Il s’appelle Pierre Lafon. A l’écart des arènes médiatiques, il produit un vin qui – je le dis depuis plusieurs années – devrait être considéré avec attention par la presse spécialisée. Comment est son 2013 ? Etonnant, dense et aromatique, avec un charnu plutôt rare dans le millésime. « J’ai travaillé durant tout le mois d’août pour aérer, ventiler le raisin, faire tomber tout ce qui n’est pas mûr, suite à la floraison hétérogène. Parfois, je n’ai laissé qu’une grappe par pied. On est arrivé aux vendanges sans botrytis. C’est simple, je suis condamné à faire bien. Je ne fais pas partie de ces gens qui, s’ils ratent un millésime, se refont en revendant un des appartements qu’ils possèdent à Arcachon ou en Corse ! »
3 Comments
Clos de Bigos à Margaux (acheté hier un magnum de 2009 pour voir), Lafon la Tuilerie à St-Emilion … (jamais croisé).

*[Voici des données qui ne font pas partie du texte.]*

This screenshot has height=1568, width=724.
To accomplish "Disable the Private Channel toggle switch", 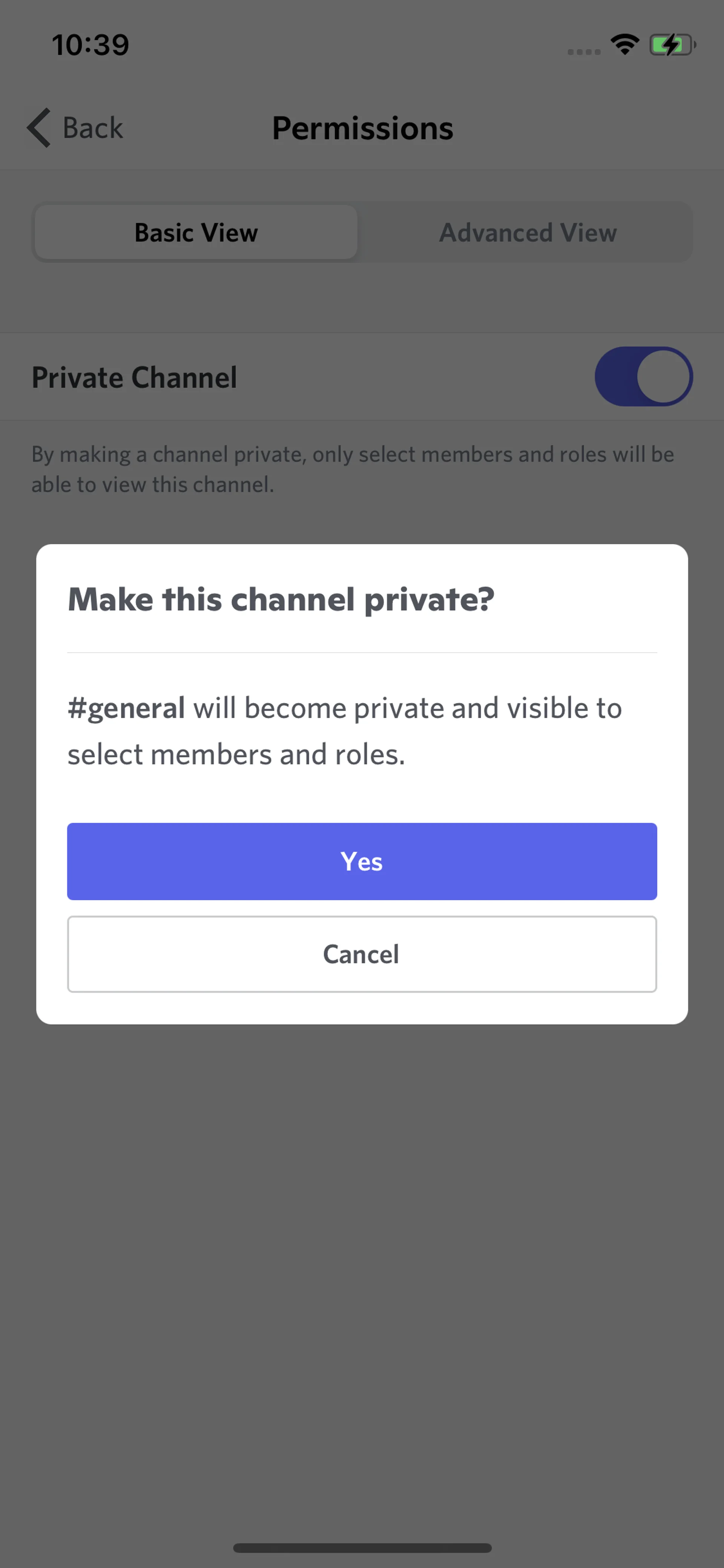I will (643, 376).
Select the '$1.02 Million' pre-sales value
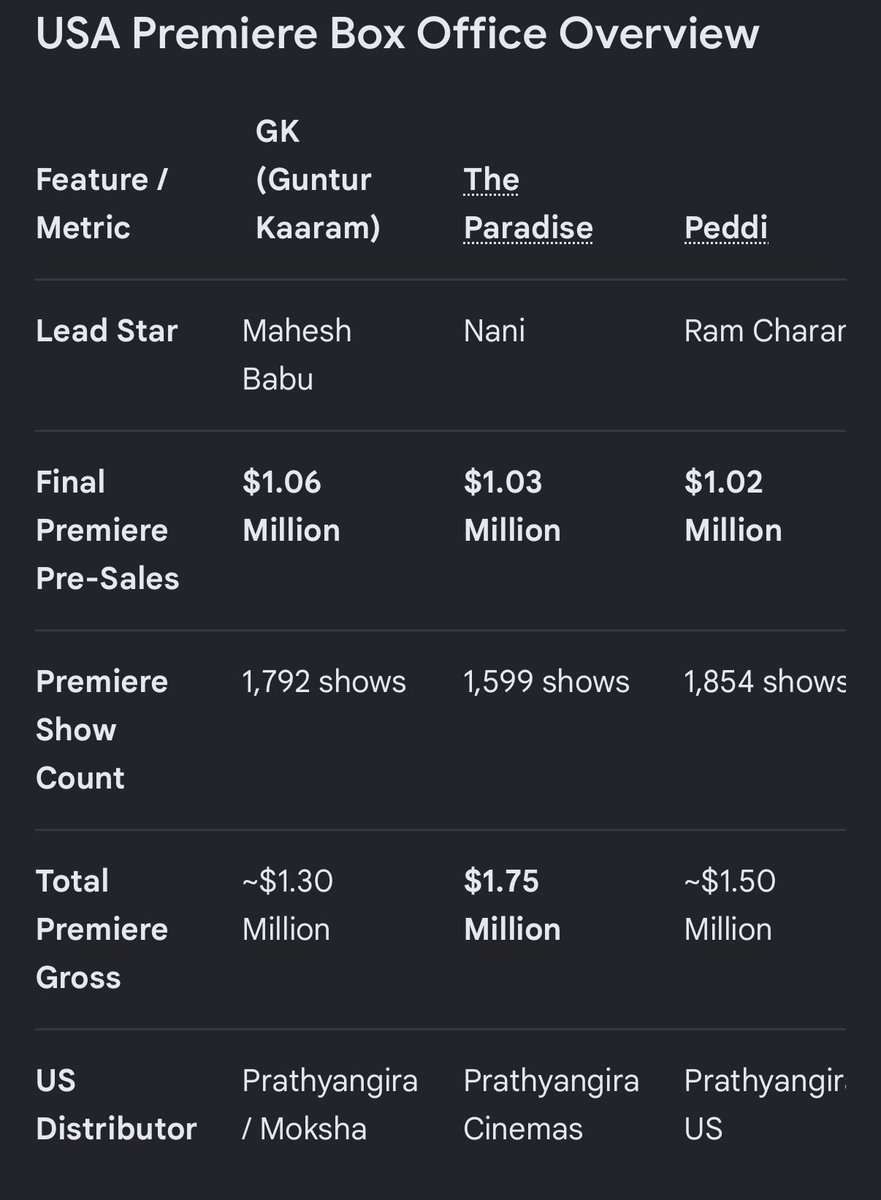881x1200 pixels. (733, 506)
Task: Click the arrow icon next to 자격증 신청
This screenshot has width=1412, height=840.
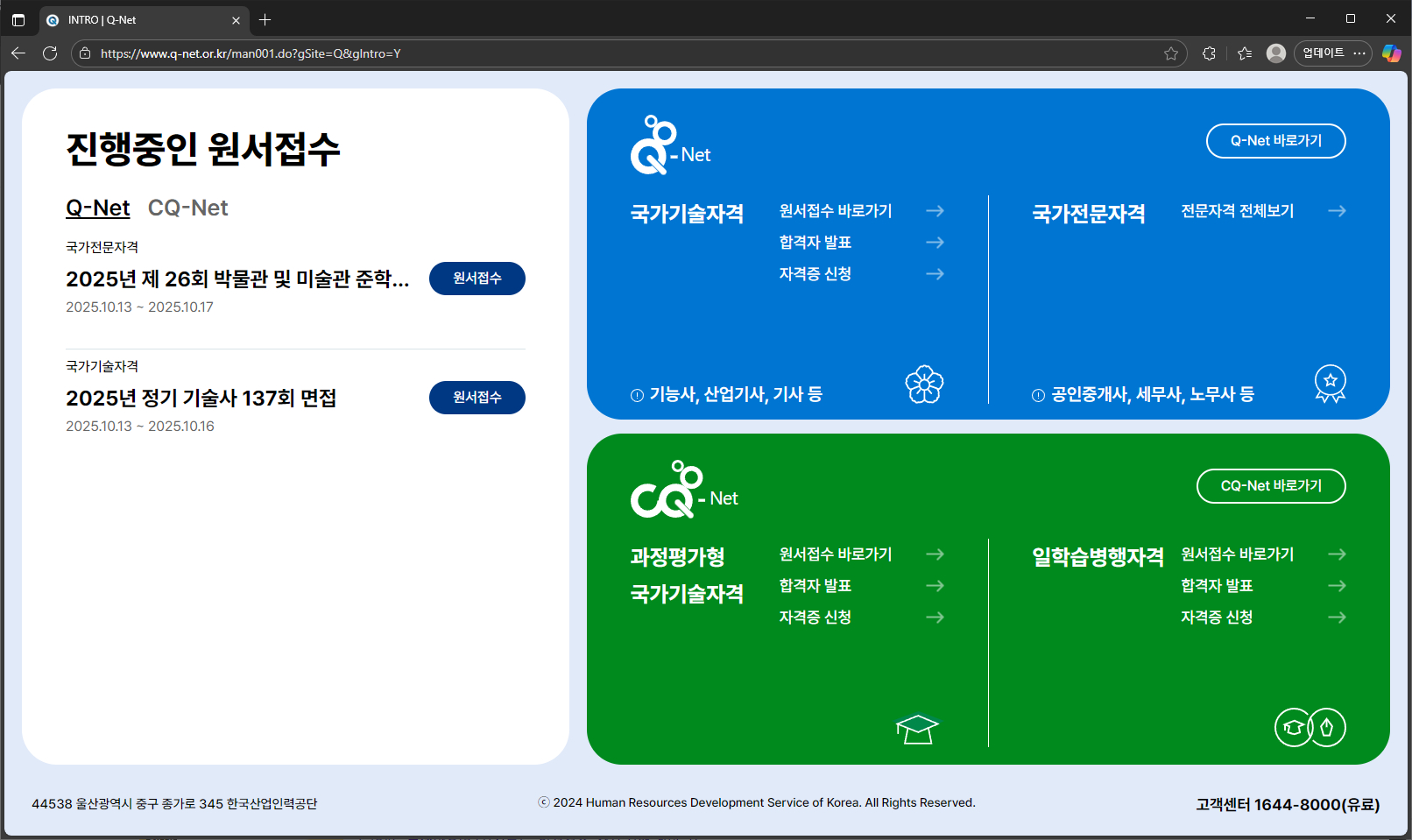Action: [x=935, y=273]
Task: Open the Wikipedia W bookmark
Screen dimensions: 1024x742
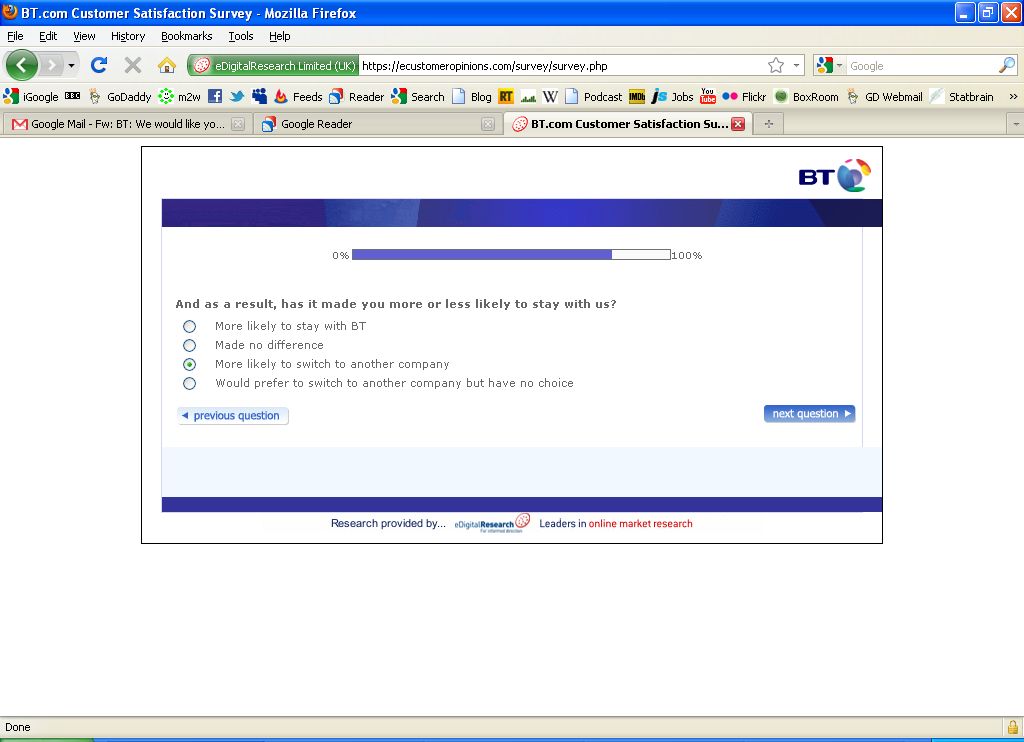Action: (x=550, y=97)
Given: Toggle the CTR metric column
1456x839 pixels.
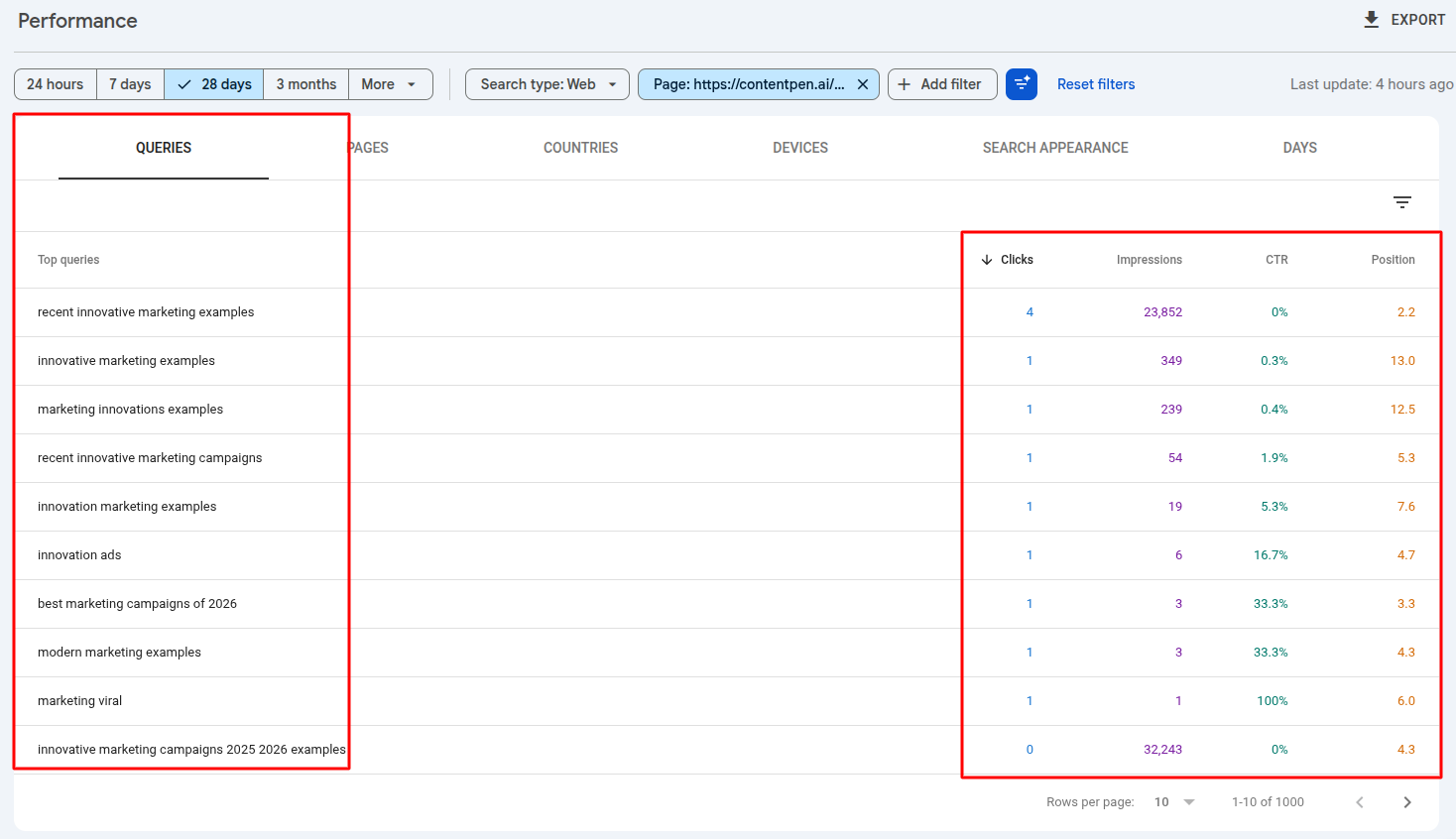Looking at the screenshot, I should tap(1276, 259).
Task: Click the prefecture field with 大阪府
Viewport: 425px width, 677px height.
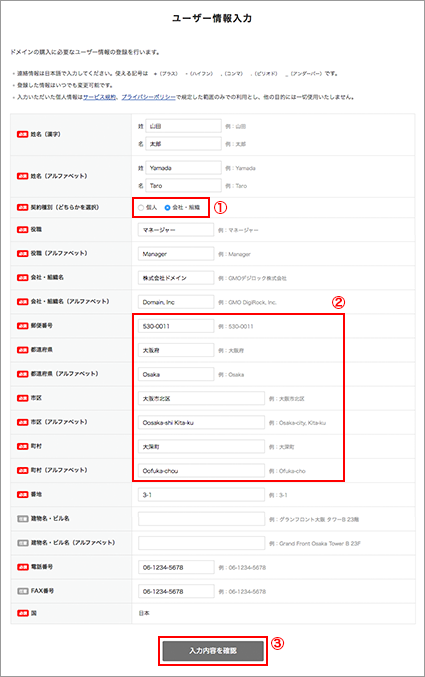Action: coord(176,350)
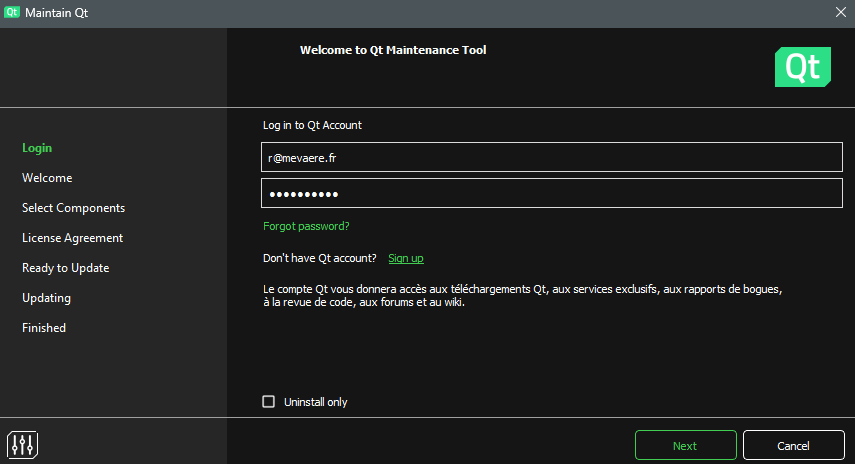Open License Agreement step in sidebar
The image size is (855, 464).
[72, 238]
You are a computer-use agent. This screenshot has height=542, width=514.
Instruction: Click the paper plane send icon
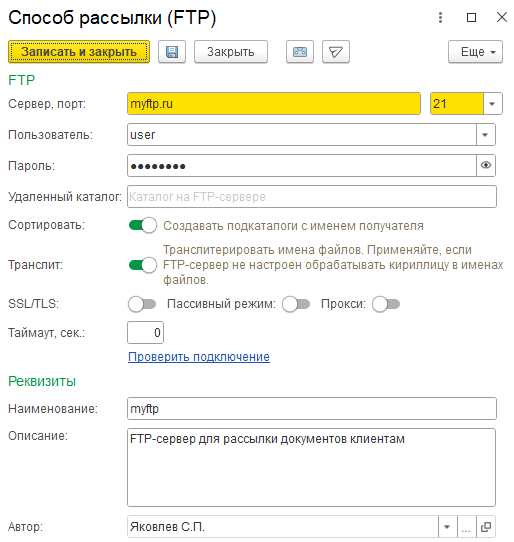(336, 52)
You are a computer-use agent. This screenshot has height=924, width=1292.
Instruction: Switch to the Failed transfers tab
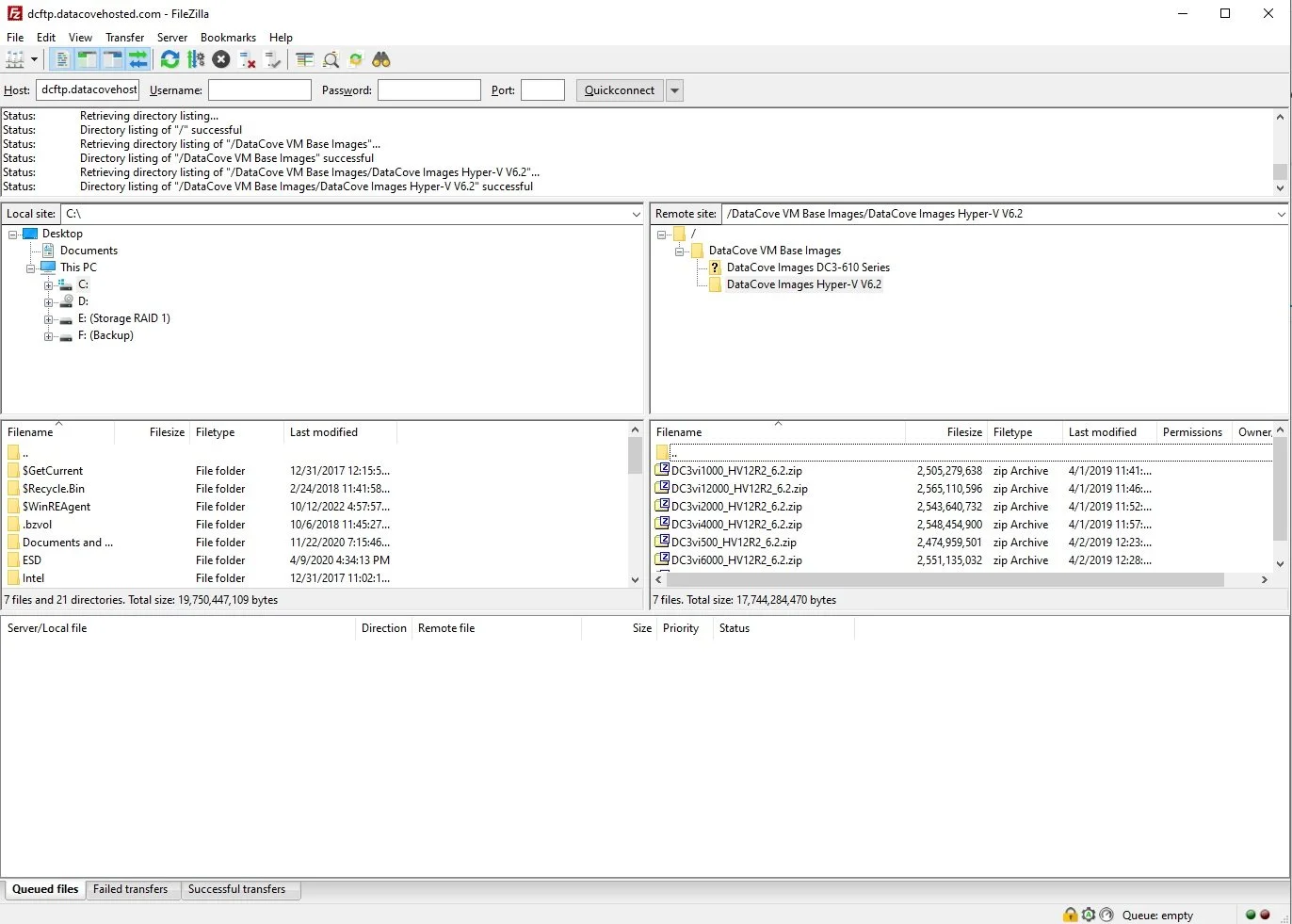(131, 889)
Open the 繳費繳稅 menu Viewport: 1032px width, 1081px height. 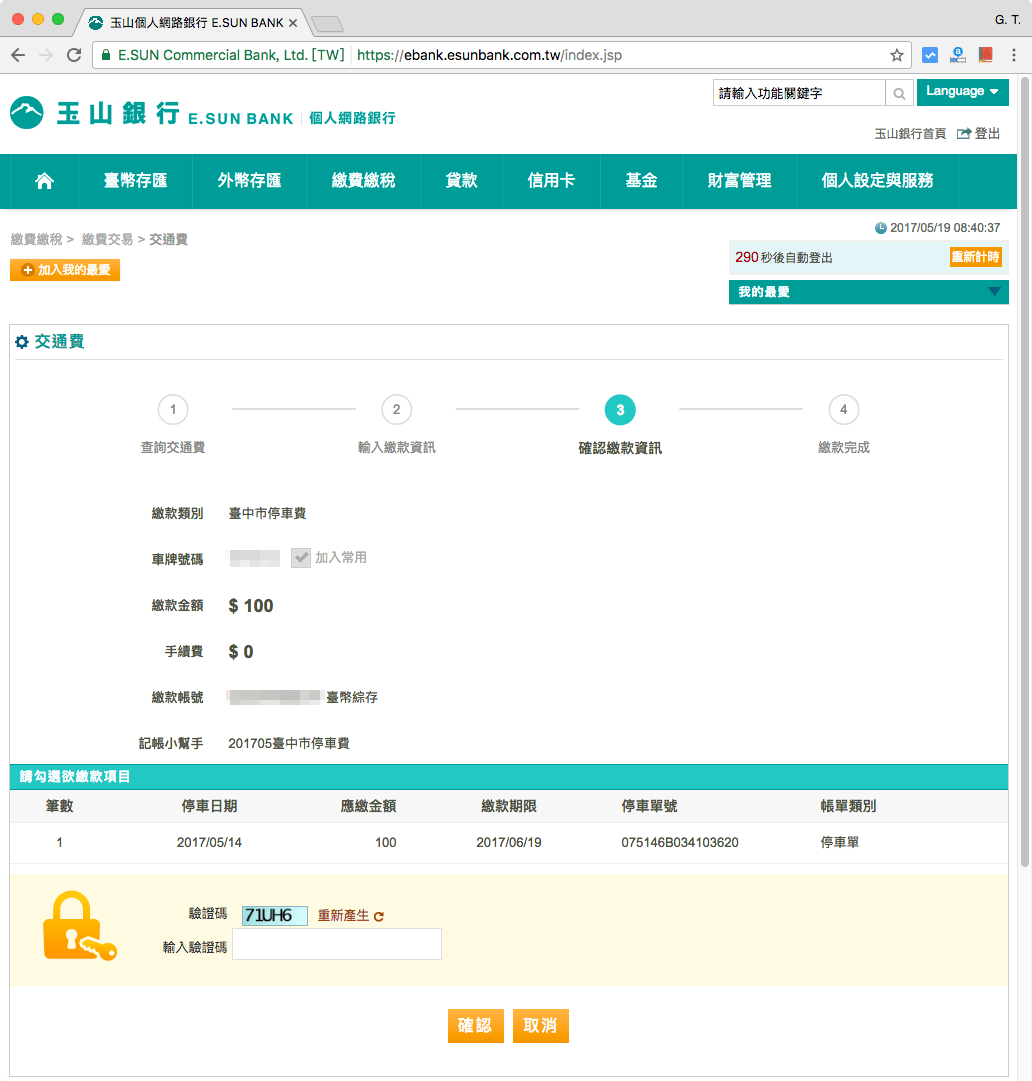click(363, 181)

Merci pour ces pistes buissonnières, Jacques (et j’aurais bien aimé faire ce parcours avec toi).
ça, c’est de la réactivité pure, Laurent ! Un magnum de 2009, en plus ! Tu me diras ce que tu en penses…
Trouvé « par hasard » dans la vitrine d’un caviste toulousain … (un pur et dur en vins « nature »).
Synchronicité 🙂
Bon, 2009 est un millésime un peu particulier (et je n’ai pas encore goûté Bel Air Marquis d’Aligre sur ce millésime).
J’en profite pour dire qu’à 44 euros le magnum, on peut ne pas trop hésiter ! (Ausone 2009 – magnifique en primeur au demeurant – en magnum … imagine)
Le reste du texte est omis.